Faire sourire ne peut pas faire de mal. C’est en tout cas ce que se sont dit les responsables d’une association d’aide aux démunis de Toronto, au Canada. Pour sa campagne de levée de fonds, la fondation Woodgreen a parodié les Unes des magazines « pipoles ». En couverture, Tanya, Sarah ou Marlene, prennent la place des stars pour livrer quelques « indiscrétions » sur leurs galères.
Qui aurait pu penser que Brenda, mère célibataire de trois enfants et smicarde, fasse la Une deTruth, un magazine qui a tout des publications qui font leurs choux gras des faits et gestes des stars. C’est la lumineuse idée qu’a eue une association humanitaire canadienne. Woodgreen, c‘est son nom, a son siège à Toronto où elle œuvre depuis 1937 contre la pauvreté.
Comme beaucoup d’organisations non gouvernementales, la fondation Woodgreen fait appel à la générosité publique. Mais avec la crise, les sollicitations se multiplient. Il fallait donc trouver un moyen de se distinguer. Et le moins que l’on puisse dire, c’est que l’ONG vient de chambouler les codes de la campagne de souscription.
Kim Kardashian ou la voisine d’à côté
Parodiant Closer, Voici, Oops, Gala et autres magazines « pipoles », les faux Truth, Seen, Real, leur empruntent tous les codes.

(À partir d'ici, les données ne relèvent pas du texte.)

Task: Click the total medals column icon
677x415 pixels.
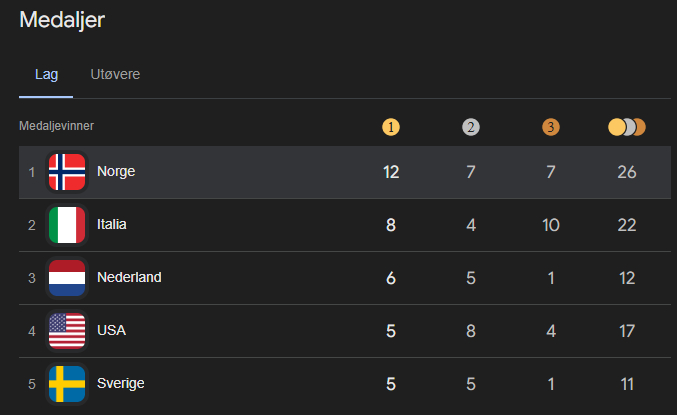Action: coord(627,127)
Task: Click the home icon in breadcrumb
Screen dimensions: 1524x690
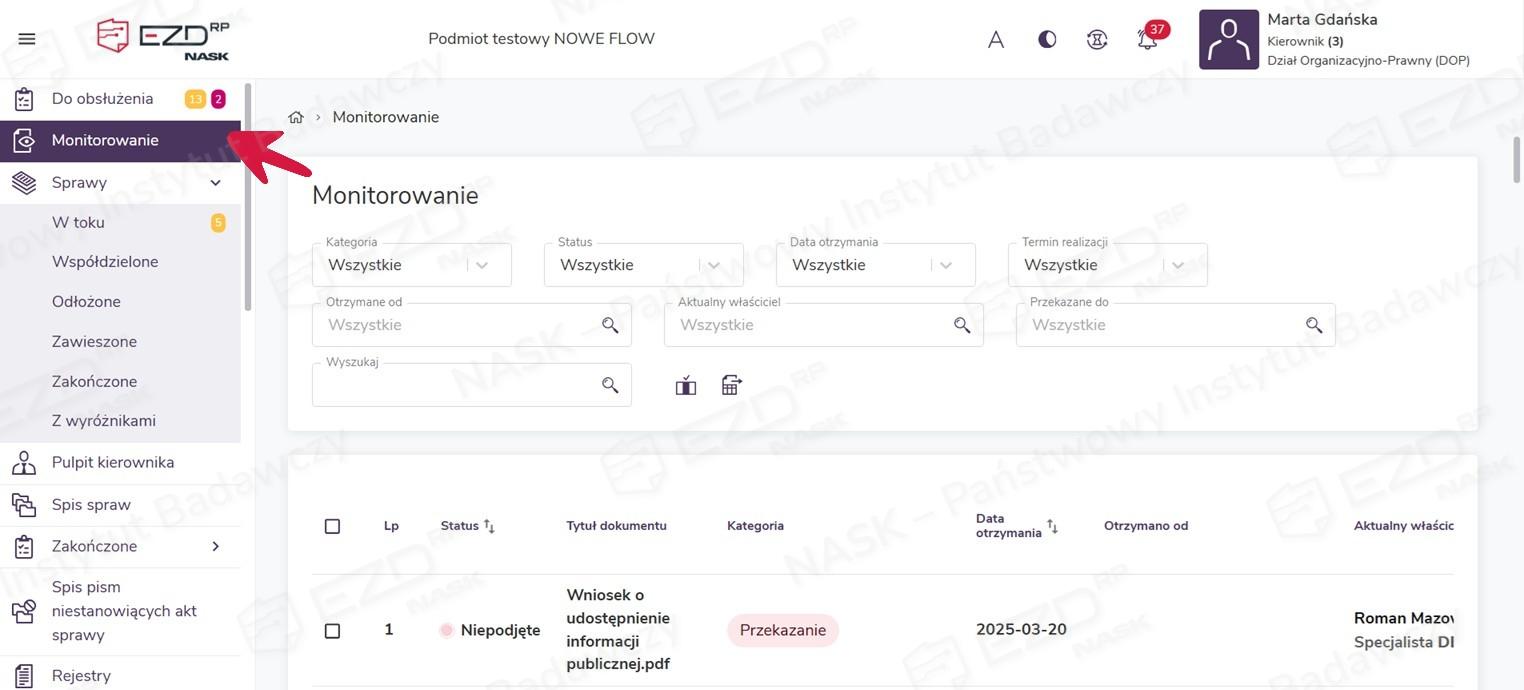Action: pos(296,117)
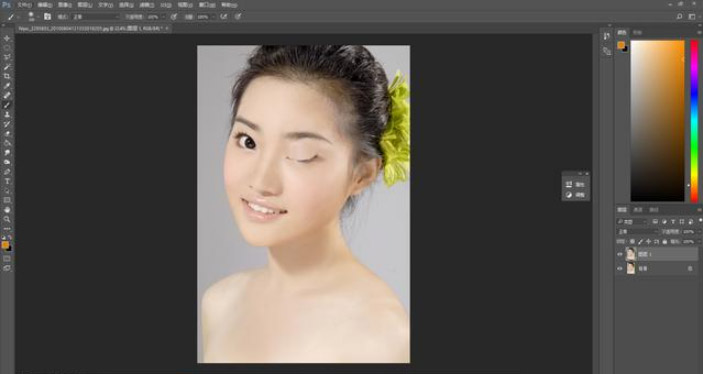Switch to the Channels tab
Screen dimensions: 703x374
tap(638, 210)
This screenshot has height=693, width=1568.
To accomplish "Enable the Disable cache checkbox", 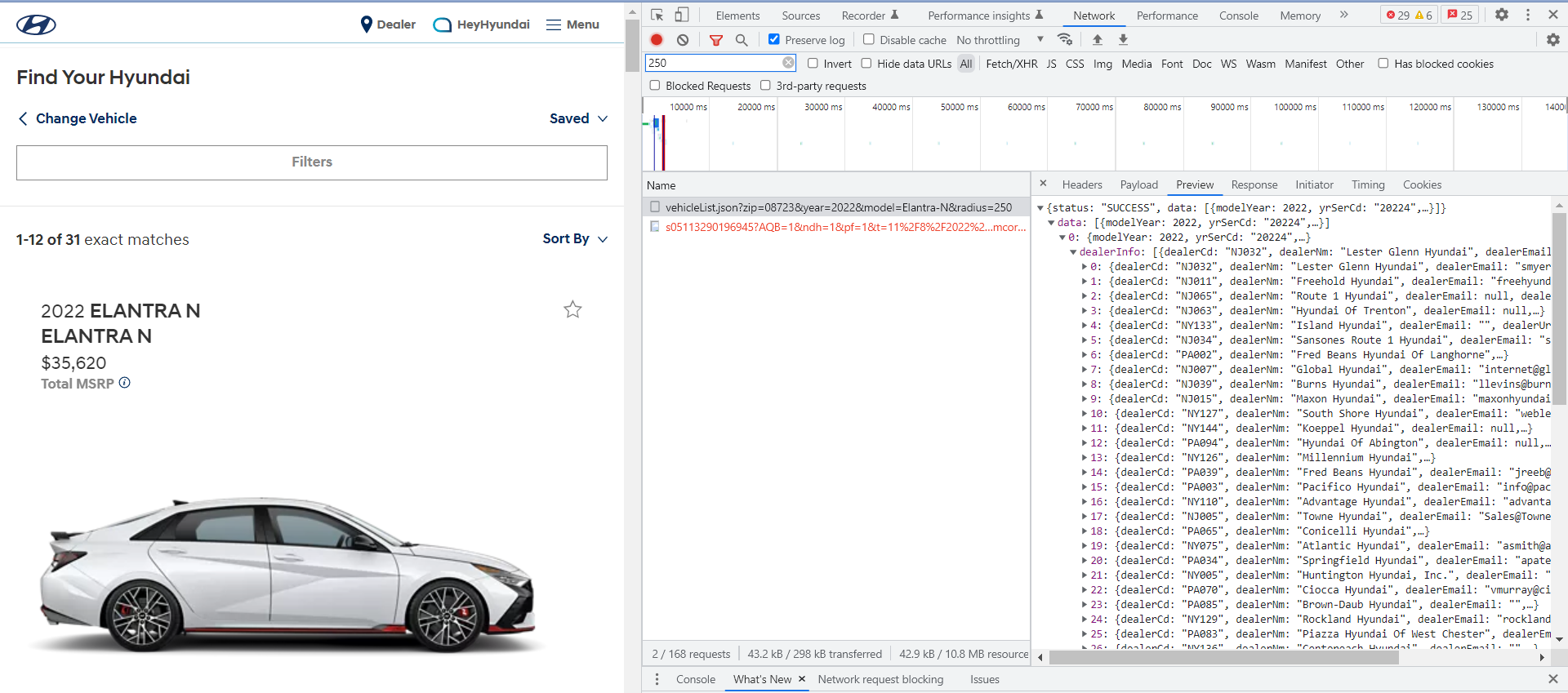I will click(869, 39).
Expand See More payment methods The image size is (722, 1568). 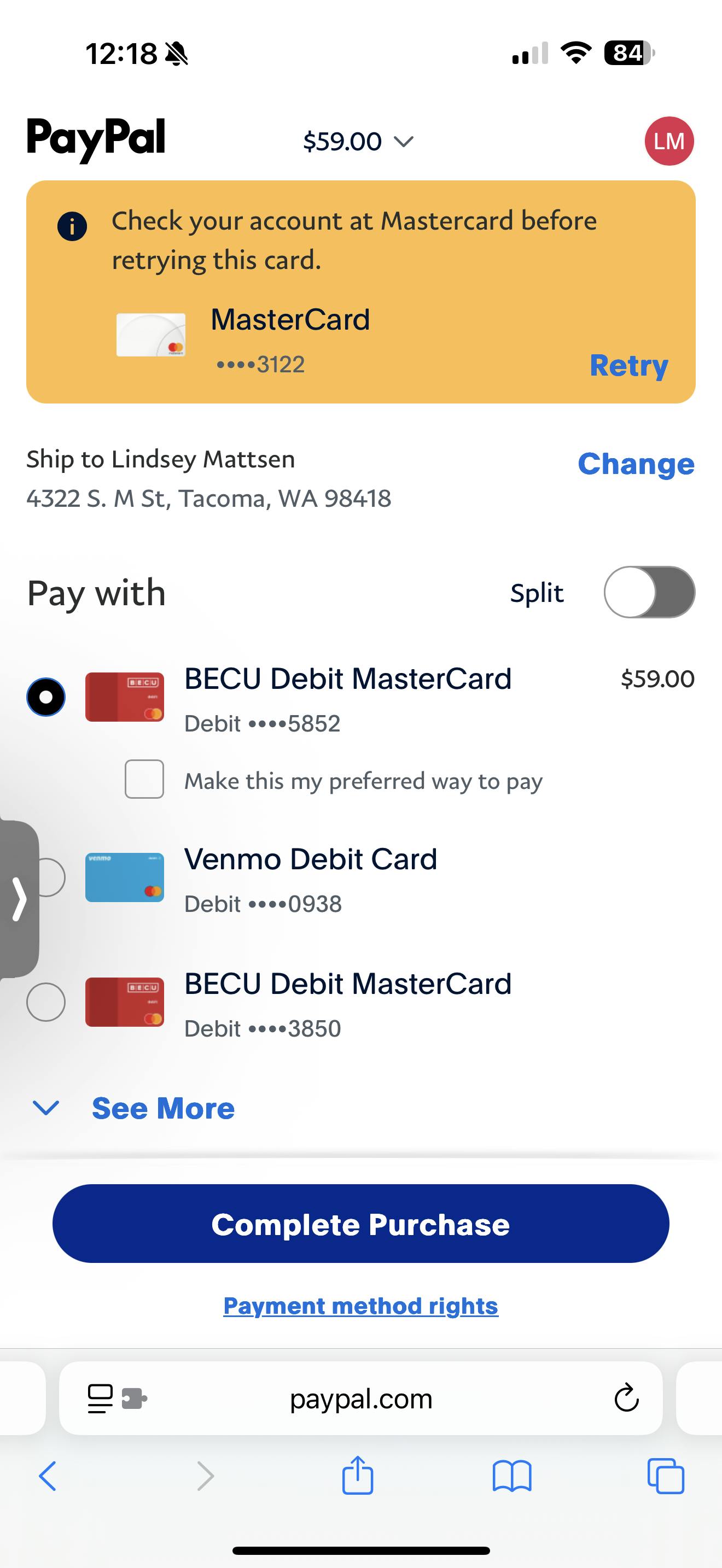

Et ça marche, même au-delà de ce qu’espérait l’ONG en placardant ses Unes trafiquées dans le métro de Toronto, les abribus, les sites internet et les espaces publicitaires des journaux.
Au lieu du banal « Kim Kardashian flambe 2 millions de dollars en deux heures », on voit la photo d’une femme noire avec le titre qui claque en jaune fluo « Nulle part où aller : Marlene n’arrive pas à trouver de logement ». La photo de Marlene est authentique et c’est son histoire qui est racontée à la manière de celles des héroïnes de la télé dont se délectent lecteurs et surtout lectrices du monde entier.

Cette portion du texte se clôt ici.